Durmak kas kramplarına neden olabilir. Böyle bir durumda buz masajı en iyisi olacaktır - soğuk kan damarlarını dar altacak ve kaslara büyük miktarda kan akışına neden olacak, bu da onu gevşetecek ve ayrıca asitlenmeyi az altacaktır. Böyle bir sorunun başınıza gelebileceğini biliyorsanız, buzla dolu bir termosla yol boyunca kendinize bir destek sağlayın. Sıcak bir günde, zaman zaman başınıza su dökün vekoltuk altlarının derisini ıslatın; en çok kan damarı olan yerlerdir, bu nedenle soğutma en etkilidir.

Özellikle gün rüzgarlıysa ve konjonktival problemleriniz varsa tura güneş gözlüğü getirmeyi unutmayın .

Rotadaki hayranları ve müziği takdir edin- size enerji ve güç veriyorlar, ancak planlanan hızın ötesine geçmek için bu duygulara kapılmayın ya da kendi yetenekleriniz.

Size uygun bir tempoda bir grup halinde koşmaya çalışın.Toplum kriz anlarının üstesinden gelmeye yardımcı olurve motive eder.

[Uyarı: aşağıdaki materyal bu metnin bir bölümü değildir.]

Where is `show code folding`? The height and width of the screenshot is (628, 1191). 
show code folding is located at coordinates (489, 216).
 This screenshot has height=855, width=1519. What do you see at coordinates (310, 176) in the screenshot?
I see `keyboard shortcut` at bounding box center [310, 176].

Kendinizi iyi hissetmiyorsanız - skotomunuz, soğuk teriniz varsa, yataklarınızı kaybedersiniz, durur ve yardım istersiniz. Belki kısa bir dinlenme ve profesyonel yardım, rotaya geri dönmek ve hayalinizdeki bitişe iyi bir şekilde ulaşmak için yeterlidir.